FRANÇAIS
Bien avant Horace, bien avant Aristote, il est fort probable que l’on glosait déjà des rapports entre l’image et le verbe dans toutes les civilisations où ces « moyens » d’expression ont été mobilisés. Si les médias émergeants depuis le XIXe siècle, comme les journaux et la publicité, ont compris l’impact du « poids des mots et le choc des images », le livre illustré a tenté d’expérimenter d’autres rapports entre l’image et le texte en convoquant les imaginaires. Tantôt l’image prolonge la lecture du texte, la déplace, l’interprète, tantôt le texte « illustre » ou devient prétexte à l’image. Mais parfois cette relation ne se lit pas d’emblée dans une réciprocité. C’est aussi à la faveur de ces jeux et sous l’impulsion des transformations techniques, médiatiques, sociales et artistiques ultérieures, que l’on peut s’interroger sur l’affirmation de nouveaux formats pour cette relation : à l’instar de ce « phénomène de bordure » qu’est le livre d’artiste dans la seconde moitié du XXe siècle.
Grâce à une certaine démocratisation de la technique en Occident (informatique, PAO etc.), ce sont aussi les domaines considérés jusque-là comme « périphériques », à l’image de l’impression et de l’édition, qui s’affirment, dans le processus créatif, en tant qu’acteurs et agents de la création des XXe et XXIe siècles. Or, si la « matérialité » de l’œuvre, les supports et techniques de production, particulièrement sensibles dans le livre d’artiste, participent pleinement de l’œuvre, cela ne nous enjoint-il pas en retour, à rebours aussi, de considérer cette matérialité, qui est affaire de technique et d’art et par laquelle nous parvient l’image et le texte, comme « ouvroir » pour l’imaginaire ?
Entre le livre illustré et le livre d’artiste, c’est donc tout un spectre des possibles des relations de l’image, du texte et de leurs supports que nous tenterons d’interroger ensemble pour appréhender l’évolution de quelques vecteurs de l’imaginaire.
ENGLISH
Long before Horatius and Aristotle, it is highly likely that people were already talking about the connection between the “Image” and the “Word”, especially in the civilizations in which these media were used. If the mass-media rising from the 19th century (like newspapers and advertising) rapidly understood the potential power of words and pictures, the illustrated book tried to experience other connections between the pictures and the text by calling upon popular imagination.
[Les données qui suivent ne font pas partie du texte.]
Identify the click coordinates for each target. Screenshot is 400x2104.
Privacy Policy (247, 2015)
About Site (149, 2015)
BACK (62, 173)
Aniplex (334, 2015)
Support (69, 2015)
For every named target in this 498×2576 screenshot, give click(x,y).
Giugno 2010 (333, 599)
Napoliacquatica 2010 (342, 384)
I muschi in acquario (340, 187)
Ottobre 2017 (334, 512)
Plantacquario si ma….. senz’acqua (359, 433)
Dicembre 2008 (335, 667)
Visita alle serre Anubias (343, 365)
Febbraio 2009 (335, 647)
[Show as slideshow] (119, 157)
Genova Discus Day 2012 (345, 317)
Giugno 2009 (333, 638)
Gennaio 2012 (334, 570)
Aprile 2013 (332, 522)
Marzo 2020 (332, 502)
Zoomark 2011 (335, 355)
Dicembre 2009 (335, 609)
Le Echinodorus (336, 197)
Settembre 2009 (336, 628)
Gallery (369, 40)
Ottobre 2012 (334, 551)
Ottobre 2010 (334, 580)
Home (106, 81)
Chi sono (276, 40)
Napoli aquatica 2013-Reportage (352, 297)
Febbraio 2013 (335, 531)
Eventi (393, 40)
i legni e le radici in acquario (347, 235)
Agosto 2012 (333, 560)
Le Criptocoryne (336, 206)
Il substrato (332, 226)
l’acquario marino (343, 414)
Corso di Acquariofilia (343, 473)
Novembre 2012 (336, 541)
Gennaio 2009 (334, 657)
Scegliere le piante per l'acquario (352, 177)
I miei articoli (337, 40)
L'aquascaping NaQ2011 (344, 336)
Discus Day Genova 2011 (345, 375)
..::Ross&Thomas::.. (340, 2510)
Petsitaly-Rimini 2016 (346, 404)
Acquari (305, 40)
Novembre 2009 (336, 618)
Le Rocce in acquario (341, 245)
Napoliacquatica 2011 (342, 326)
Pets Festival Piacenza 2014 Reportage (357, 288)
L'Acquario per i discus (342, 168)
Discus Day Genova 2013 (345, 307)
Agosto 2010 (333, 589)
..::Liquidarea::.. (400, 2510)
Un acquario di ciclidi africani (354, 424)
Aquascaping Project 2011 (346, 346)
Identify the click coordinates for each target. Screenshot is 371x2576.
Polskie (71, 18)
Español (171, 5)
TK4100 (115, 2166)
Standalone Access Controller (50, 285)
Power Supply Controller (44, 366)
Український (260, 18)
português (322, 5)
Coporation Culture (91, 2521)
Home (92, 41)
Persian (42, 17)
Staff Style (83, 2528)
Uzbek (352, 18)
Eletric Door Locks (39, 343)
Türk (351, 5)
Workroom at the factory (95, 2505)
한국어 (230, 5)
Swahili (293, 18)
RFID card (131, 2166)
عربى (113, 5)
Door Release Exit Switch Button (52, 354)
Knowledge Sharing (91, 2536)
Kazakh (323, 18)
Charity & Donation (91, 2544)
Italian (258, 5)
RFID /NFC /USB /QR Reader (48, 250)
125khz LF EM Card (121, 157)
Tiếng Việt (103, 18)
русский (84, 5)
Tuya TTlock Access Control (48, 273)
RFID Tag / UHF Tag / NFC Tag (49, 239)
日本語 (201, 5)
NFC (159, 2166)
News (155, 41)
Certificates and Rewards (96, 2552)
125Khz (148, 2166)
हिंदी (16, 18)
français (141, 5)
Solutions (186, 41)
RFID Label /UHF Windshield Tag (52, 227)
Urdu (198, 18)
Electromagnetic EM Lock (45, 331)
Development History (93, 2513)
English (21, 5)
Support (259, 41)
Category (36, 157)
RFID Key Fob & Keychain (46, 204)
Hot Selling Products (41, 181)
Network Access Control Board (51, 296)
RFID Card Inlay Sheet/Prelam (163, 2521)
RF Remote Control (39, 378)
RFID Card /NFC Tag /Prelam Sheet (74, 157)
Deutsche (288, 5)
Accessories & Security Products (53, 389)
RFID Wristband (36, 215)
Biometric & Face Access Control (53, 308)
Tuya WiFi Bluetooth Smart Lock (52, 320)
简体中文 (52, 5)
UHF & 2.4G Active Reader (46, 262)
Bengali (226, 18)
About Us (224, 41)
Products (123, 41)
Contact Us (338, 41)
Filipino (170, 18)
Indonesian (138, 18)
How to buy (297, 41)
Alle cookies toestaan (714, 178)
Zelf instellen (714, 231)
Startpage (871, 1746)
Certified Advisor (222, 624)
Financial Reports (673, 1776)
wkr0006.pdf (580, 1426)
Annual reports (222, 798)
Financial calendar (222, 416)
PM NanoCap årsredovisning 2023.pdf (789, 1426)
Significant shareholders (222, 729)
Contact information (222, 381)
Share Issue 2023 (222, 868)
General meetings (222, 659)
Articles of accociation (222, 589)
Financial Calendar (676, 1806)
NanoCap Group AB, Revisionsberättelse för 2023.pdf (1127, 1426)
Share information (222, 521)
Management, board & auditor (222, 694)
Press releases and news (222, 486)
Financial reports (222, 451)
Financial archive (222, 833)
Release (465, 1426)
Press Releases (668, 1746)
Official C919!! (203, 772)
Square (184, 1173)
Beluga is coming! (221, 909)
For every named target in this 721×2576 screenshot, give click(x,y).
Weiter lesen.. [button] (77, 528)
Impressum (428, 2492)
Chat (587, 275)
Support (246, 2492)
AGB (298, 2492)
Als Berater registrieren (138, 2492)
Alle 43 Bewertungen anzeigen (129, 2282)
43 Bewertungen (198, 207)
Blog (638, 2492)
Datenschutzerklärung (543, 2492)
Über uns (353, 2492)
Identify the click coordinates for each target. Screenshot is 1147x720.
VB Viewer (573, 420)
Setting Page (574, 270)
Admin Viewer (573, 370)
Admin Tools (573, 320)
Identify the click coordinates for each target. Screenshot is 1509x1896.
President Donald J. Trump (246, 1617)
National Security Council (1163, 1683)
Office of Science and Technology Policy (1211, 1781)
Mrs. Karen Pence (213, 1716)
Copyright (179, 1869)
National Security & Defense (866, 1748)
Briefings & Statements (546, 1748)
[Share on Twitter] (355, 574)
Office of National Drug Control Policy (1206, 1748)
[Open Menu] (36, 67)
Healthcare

Sometimes the picture is here to enhance, to deflect or to interpret the reading of the text. Sometimes the text is an illustration or a pretext for the picture. But sometimes this reciprocal exchange is not immediately obvious. It is thanks to this interplay and the progressive technical, media-related, social and artistic evolutions, that one may question the arrival of new formats for this interconnection such as this “marginal phenomenon” called “artist book” rising from the second part of the 20th century.
Thanks to a certain popularization of some techniques in the Western world (computing, DTP#…), some areas, which have been until now considered as secondary (such as printing and edition), will play a more important part of the creation process. They will progressively become doer and agent of the 20th and 21st century’s creation. Yet, if the “materiality” of the work, the media used, the manufacturing process especially perceptible for the “artist book”, play a key role for the work itself, could we not consider in return and in hind sight that this materiality, which is a question of art and technique through which we have access to the Image and to the Word, could be a “work shop” for Imagination?
From the illustrated book to the “artist book”, there is a wide range of possible connections between the Picture, the Text and their media. This is what we will try to explore together to understand the evolution of some vehicles for the Imagination.